Fitting the data to a pre-defined function

We can use the nls function to iteratively alter any number of coefficients in any function we care to use. Let's assume briefly that the relationship y ~ x is not actually cubic but exponential, with the following form: \[ y = e^{a + b sin(x)} \] The function can be defined using the generic method.

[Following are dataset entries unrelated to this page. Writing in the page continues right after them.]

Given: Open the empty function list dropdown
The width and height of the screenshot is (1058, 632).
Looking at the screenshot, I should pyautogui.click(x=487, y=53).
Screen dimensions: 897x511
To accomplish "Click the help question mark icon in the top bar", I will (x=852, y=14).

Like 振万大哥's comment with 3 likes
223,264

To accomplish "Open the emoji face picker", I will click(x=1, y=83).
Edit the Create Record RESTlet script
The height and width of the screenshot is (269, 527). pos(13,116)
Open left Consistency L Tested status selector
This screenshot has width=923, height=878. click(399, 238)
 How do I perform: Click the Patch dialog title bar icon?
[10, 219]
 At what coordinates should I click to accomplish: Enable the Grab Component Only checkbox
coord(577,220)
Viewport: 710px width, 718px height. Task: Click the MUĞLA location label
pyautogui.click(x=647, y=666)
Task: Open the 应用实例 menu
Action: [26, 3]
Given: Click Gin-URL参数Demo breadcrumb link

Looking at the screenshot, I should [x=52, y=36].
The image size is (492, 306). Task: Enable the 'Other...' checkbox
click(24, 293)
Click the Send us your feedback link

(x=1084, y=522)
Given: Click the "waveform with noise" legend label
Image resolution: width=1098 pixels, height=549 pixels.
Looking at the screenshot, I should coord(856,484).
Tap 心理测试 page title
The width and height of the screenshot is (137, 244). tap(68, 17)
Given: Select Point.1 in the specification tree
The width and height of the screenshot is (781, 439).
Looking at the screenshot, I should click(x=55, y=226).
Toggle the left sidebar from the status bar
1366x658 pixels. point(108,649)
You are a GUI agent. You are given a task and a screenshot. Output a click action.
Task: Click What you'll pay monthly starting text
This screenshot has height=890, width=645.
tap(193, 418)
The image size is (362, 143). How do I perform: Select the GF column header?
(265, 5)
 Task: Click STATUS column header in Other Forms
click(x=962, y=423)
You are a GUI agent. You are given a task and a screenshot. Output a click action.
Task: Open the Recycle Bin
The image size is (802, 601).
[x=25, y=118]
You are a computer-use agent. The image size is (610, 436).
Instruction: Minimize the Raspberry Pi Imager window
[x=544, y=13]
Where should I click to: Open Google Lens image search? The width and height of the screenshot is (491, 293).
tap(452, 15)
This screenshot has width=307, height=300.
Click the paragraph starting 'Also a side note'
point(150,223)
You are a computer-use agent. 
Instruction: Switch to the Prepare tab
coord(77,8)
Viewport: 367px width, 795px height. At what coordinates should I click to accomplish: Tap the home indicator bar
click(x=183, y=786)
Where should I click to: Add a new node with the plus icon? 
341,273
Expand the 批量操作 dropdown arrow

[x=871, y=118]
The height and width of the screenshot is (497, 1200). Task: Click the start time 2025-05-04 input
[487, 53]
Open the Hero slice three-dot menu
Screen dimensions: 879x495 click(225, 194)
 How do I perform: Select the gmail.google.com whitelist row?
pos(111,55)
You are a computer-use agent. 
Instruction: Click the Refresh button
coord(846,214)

exp.eq <- function(x, a, b) {
    exp(1)^(a + b * sin(x^4))
}
exp.eq(2, 1, 3)  # testing the equation works: 3^2 + 1 = 10
## [1] 1.146

Now that this functional form has been defined, nls can be used to find the coefficients which best reflect the data:

m.sinexp <- nls(y ~ exp.eq(x, a, b), data = df, start = list(a = 1, b = 1), 
    trace = T)
## 247 :  1 1
## 29.36 :  0.03487 1.17194
## 3.026 :  -0.8671  1.5437
## 0.4251 :  -1.595  2.110
## 0.2796 :  -1.959  2.501
## 0.2785 :  -1.997  2.536
## 0.2785 :  -1.994  2.532
## 0.2785 :  -1.995  2.532
## 0.2785 :  -1.995  2.532
## 0.2785 :  -1.995  2.532

plot(x, y)
lines(s, s^3, lty = 2)
lines(s, predict(m, list(x = s)), col = "green")
lines(s, predict(m.exp, list(x = s)), col = "red")
lines(s, predict(m.sinexp, list(x = s)), col = "blue")

plot of chunk unnamed-chunk-6

Clearly the final exponential function was silly, and did not fit the data well at all. Nevertheless, it showed us how we can use the nls function to fit our pre-defined functions to existing data.